Dolar AS Mengalami Fluktuasi, Hampir Terjatuh ke Level Terendah dalam 3,5 Tahun
Tanggal: 30 Jun 2025 10:35 wib.
Mata uang dolar Amerika Serikat (AS) mengalami penurunan yang signifikan pada Jumat (27/6), mendekati titik terendah dalam 3,5 tahun jika dibandingkan dengan euro dan poundsterling (sterling). Penurunan nilai dolar AS ini dipicu oleh spekulasi di kalangan trader mengenai kemungkinan pemotongan suku bunga AS yang lebih dalam, terutama seiring menunggu kesepakatan perdagangan dari Presiden Donald Trump yang akan jatuh tempo pada bulan Juli.

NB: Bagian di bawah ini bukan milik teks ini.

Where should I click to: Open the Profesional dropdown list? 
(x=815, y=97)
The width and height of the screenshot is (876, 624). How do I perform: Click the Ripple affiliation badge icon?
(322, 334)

Kondisi geopolitik yang sebelumnya bergejolak akibat konflik antara Israel dan Iran kini telah mereda setelah terjadinya gencatan senjata yang tampaknya dapat bertahan. Hal ini membuat fokus pasar minggu ini beralih ke kebijakan moneter yang diterapkan di AS. Rencana Trump yang akan segera mengumumkan kandidat pengganti Ketua Federal Reserve Jerome Powell turut memberikan dorongan positif bagi ekspektasi pasar bahwa bank sentral AS akan melakukan pemangkasan suku bunga.
Dalam kesaksian di hadapan Kongres AS minggu ini, Powell, yang masa jabatannya berakhir pada Mei 2026, juga terlihat lebih mendukung kebijakan dovish, yang semakin memperkuat ekspektasi akan adanya pemangkasan suku bunga lebih lanjut. Para trader kini memperkirakan pelonggaran suku bunga tahun ini akan mencapai 64 basis poin (bps), naik dari 46 bps yang diperkirakan sebelumnya pada hari Jumat.
"Semakin cepat pengganti Powell diumumkan, semakin cepat pula ia dapat dianggap sebagai 'bebek lumpuh'," ungkap Carol Kong, seorang ahli strategi mata uang dari Commonwealth Bank of Australia. Meskipun demikian, Trump sendiri tampaknya belum membuat keputusan mengenai siapa yang akan menjadi pengganti Powell, dan keputusan tersebut tidak akan diambil dalam waktu dekat, seperti yang diungkapkan oleh sumber dari Gedung Putih kepada Reuters pada hari Kamis lalu.
Di sisi lain, Trump telah sering kali mengkritik Powell dan menyerukan adanya pemotongan suku bunga dalam tahun ini, yang menimbulkan kekhawatiran di kalangan investor terkait potensi pengurangan independensi dan kredibilitas bank sentral AS.
Berdasarkan laporan Reuters pada Jumat (27/6), nilai euro merosot ke angka US$ 1,16885 setelah sebelumnya sempat mencapai US$ 1,1745 dalam sesi perdagangan sebelumnya, yang merupakan level tertinggi sejak September 2021. Poundsterling juga tercatat mengalami pergerakan menuju nilai US$ 1,3725, mendekati level puncaknya di US$ 1,37701 yang tercatat pada hari Kamis.
Indeks dolar, yang menggambarkan nilai tukar mata uang AS terhadap enam mata uang utama lainnya, tetap berada di posisi mendekati level terendah sejak Maret 2022 pada angka 97,398, dan mencatatkan penurunan sebesar 2% sepanjang bulan Juni ini. Ini merupakan bulan keenam secara berturut-turut bagi indeks dolar untuk mencatatkan posisi negatif. Secara keseluruhan, indeks dolar telah merosot lebih dari 10% sepanjang tahun ini, yang diakibatkan oleh kebijakan tarif Trump yang menimbulkan kekhawatiran mengenai pertumbuhan ekonomi AS, dan mendorong investor untuk mencari alternatif lainnya.
Sementara itu, yen Jepang sedikit melemah di angka 144,56 per dolar, sedangkan franc Swiss juga tercatat pada angka 0,8013 per dolar, mendekati level terkuatnya dalam satu dekade terakhir. Dengan kondisi dolar AS yang semakin dalam, mata uang seperti dolar Australia pun mengalami penguatan, naik ke level tertinggi dalam tujuh bulan, mencapai US$ 0,6564 pada hari Kamis.
Bahkan, mata uang dari negara-negara berkembang juga merasakan dampak positif dari melemahnya dolar AS, seperti dolar Taiwan yang berhasil melambung ke level terkuatnya sejak April 2022. "Saat ini, banyak pihak yang menjual dolar AS—baik investor asing maupun eksportir," ungkap seorang trader yang berbasis di Taiwan kepada Reuters. "Bahkan saat ini, kami menerima instruksi dari klien besar untuk menjual posisi dolar AS mereka pada pagi ini."